Conventional vehicles are a commodity product and Australia’s relatively expensive manufacturing capability has no chance of paring down costs such that it is competitive. But EV vehicles are a new technology and can justify a premium price. There’s a chance that the extra cost of this country’s labour could be more readily absorbed into this higher-end product that requires specialised knowledge to put together.

Will it happen? Let’s hope so, or the unlucky 350 at Toyota will be just the start as thousands of jobs evaporate even as the government pumps in millions more of those overpriced Australian dollars.

Growth event or last hurrah?

Electronics News reports this week that the organisers of the Electronex trade show say the electronics design and manufacturing sector is “weathering the storm despite the glooming economic forecasts”.

That’s good to hear, but upon what evidence is this optimistic conclusion based? Your correspondent is unconvinced that the trade show organisers have access to information that’s beyond the rest of the industry. But if they do, it’s at odds to his sources.

The Saint’s own – admittedly unscientific – straw poll of senior contacts in the industry concludes current trading conditions (including those imposed by the high dollar) are undermining electronics design and manufacturing.

Comments of the current state of the industry range from “it’s in intensive care” to “it’s hard to visualise a strategy whereby the industry will survive without a major restructure and change of focus – and that takes time and money that we don’t have”.

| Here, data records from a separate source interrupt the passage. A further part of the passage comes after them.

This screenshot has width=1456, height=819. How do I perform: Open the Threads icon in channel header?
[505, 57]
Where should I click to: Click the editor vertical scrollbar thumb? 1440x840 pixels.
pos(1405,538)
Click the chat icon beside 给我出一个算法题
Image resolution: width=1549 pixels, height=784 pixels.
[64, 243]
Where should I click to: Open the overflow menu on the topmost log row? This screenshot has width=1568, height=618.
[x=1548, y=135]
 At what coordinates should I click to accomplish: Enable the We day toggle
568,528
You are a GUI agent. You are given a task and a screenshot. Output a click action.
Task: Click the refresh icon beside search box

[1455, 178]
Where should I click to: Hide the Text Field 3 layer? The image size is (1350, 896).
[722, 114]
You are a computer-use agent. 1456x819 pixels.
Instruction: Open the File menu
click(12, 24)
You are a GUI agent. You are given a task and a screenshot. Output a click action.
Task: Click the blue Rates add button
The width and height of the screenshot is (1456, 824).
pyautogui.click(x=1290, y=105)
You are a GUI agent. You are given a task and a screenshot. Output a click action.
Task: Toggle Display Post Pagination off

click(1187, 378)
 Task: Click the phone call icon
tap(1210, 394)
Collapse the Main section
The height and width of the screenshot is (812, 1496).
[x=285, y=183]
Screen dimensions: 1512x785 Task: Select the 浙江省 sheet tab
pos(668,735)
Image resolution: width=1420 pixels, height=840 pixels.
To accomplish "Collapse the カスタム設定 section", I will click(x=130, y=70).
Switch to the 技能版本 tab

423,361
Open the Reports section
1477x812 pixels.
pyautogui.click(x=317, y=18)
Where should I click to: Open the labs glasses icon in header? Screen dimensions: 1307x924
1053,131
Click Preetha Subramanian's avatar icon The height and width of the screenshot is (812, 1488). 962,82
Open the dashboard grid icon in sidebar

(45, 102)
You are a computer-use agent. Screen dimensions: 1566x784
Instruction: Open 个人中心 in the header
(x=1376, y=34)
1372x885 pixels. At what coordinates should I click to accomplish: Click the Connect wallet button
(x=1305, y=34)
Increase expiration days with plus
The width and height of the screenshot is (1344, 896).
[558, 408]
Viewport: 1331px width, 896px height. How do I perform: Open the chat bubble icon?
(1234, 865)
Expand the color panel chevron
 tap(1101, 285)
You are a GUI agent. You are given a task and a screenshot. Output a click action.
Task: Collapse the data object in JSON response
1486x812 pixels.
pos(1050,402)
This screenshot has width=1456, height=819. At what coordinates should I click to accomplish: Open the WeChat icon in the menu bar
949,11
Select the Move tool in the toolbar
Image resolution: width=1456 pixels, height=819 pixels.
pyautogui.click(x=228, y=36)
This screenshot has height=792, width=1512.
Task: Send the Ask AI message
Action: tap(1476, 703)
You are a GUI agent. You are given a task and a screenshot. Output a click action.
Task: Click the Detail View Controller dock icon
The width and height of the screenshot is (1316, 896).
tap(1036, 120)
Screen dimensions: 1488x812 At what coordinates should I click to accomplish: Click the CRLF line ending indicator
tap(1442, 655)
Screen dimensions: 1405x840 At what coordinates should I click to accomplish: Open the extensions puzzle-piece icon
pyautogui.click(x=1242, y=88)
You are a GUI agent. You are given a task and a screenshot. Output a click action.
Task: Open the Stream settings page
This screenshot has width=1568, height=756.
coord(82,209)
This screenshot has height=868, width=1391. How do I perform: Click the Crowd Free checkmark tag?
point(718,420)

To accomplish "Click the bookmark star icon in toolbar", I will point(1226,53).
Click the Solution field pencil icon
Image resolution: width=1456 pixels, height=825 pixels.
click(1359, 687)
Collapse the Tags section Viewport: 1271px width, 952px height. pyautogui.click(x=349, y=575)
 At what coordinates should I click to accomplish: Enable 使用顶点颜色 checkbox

Reader ‘Peter Sosin’ expresses similar sentiments in his own inimitable fashion, saying “What a bulls**t! (pardon me for the expression). Australian electronics industry in complete meltdown, practicaly does not exist mainly because of govermants industry policy [sic]”.

The organisers of Electronex note that their own event is thriving, expanding by nearly 40 percent in 2012 compared to the previous event a year before. Let’s hope that this is evidence of a healthy sector and not an event expanding from very small to not quite so small in last throw of the dice for beleaguered electronics firms.